_EXTRACTED DATA_

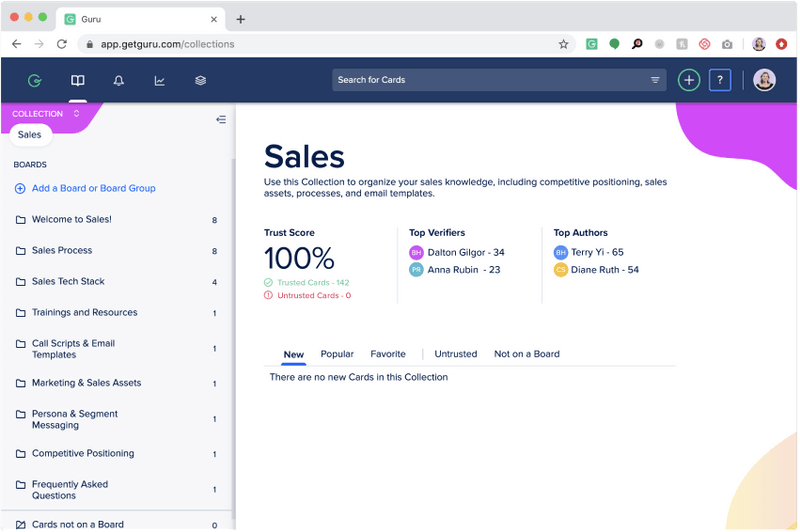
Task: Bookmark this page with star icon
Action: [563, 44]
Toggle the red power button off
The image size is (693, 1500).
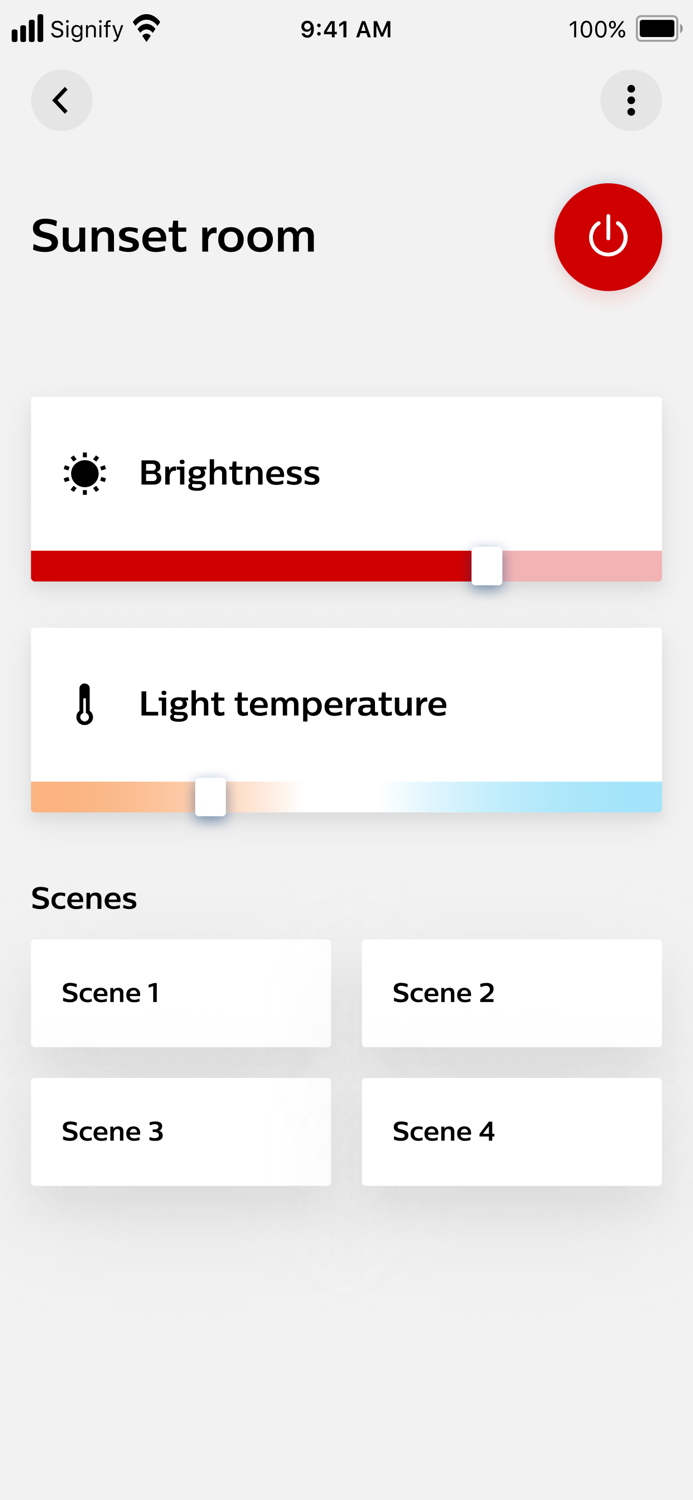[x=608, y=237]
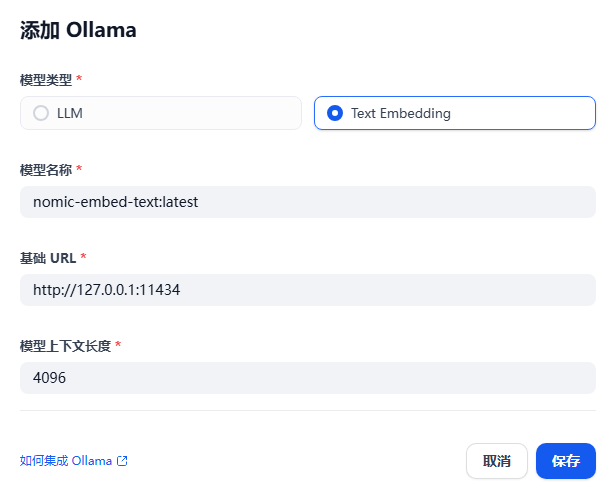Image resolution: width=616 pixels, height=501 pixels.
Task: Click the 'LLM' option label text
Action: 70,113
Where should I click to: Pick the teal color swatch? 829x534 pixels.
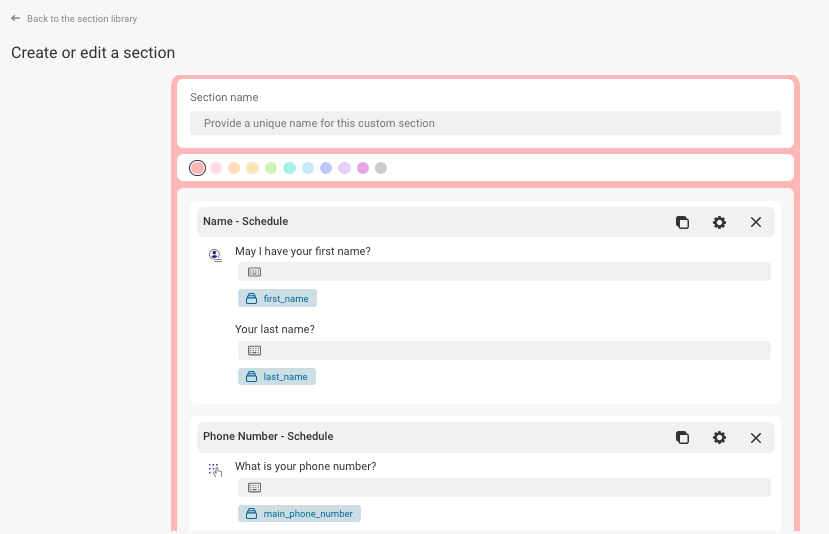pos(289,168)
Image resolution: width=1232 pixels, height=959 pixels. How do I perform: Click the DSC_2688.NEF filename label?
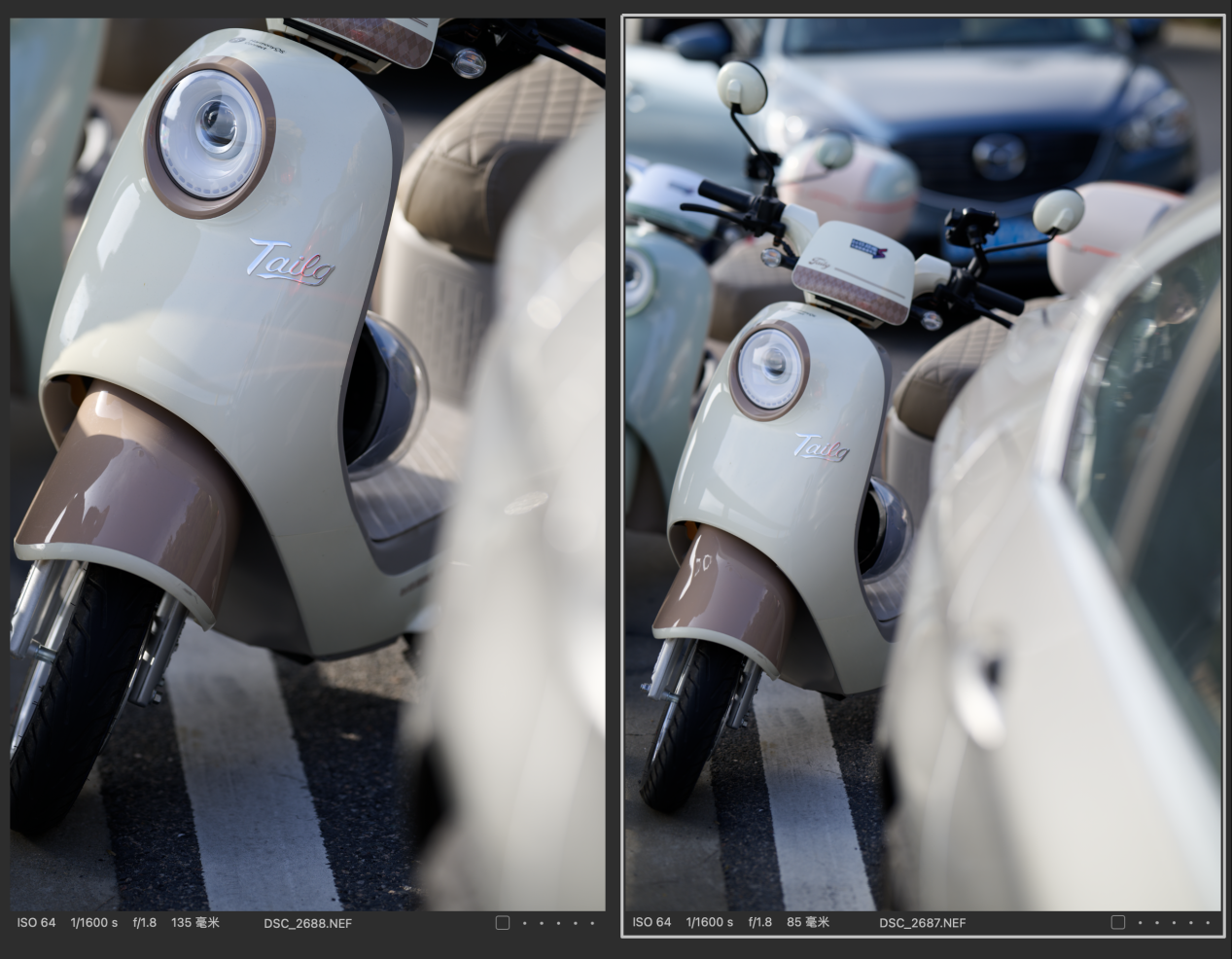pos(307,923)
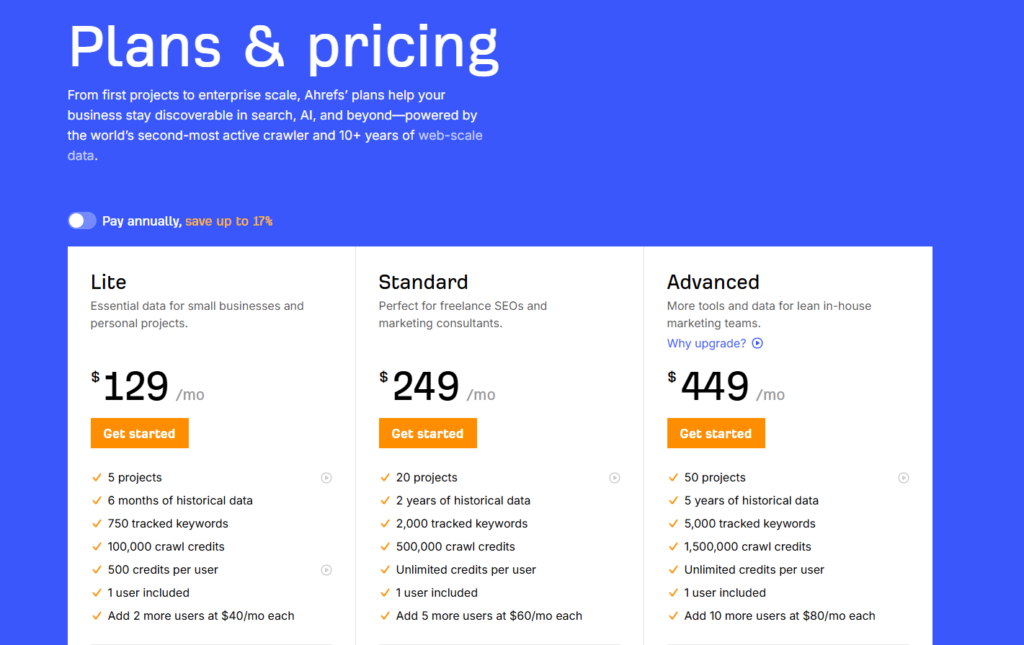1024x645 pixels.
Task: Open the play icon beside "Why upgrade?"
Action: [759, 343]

_WHAT YOU WILL DO_
No pictures belong in the copy: reproduce exactly the lines above from the one that contains "Where should I" through the last line of the entries.

_RESPONSE AREA_
Where should I click to: Pick the teal color swatch? 829x534 pixels.
pos(289,168)
Image resolution: width=1232 pixels, height=959 pixels. How do I perform: Click the DSC_2688.NEF filename label?
pos(307,923)
1024x645 pixels.
Task: Open the play icon beside "Why upgrade?"
Action: [759, 343]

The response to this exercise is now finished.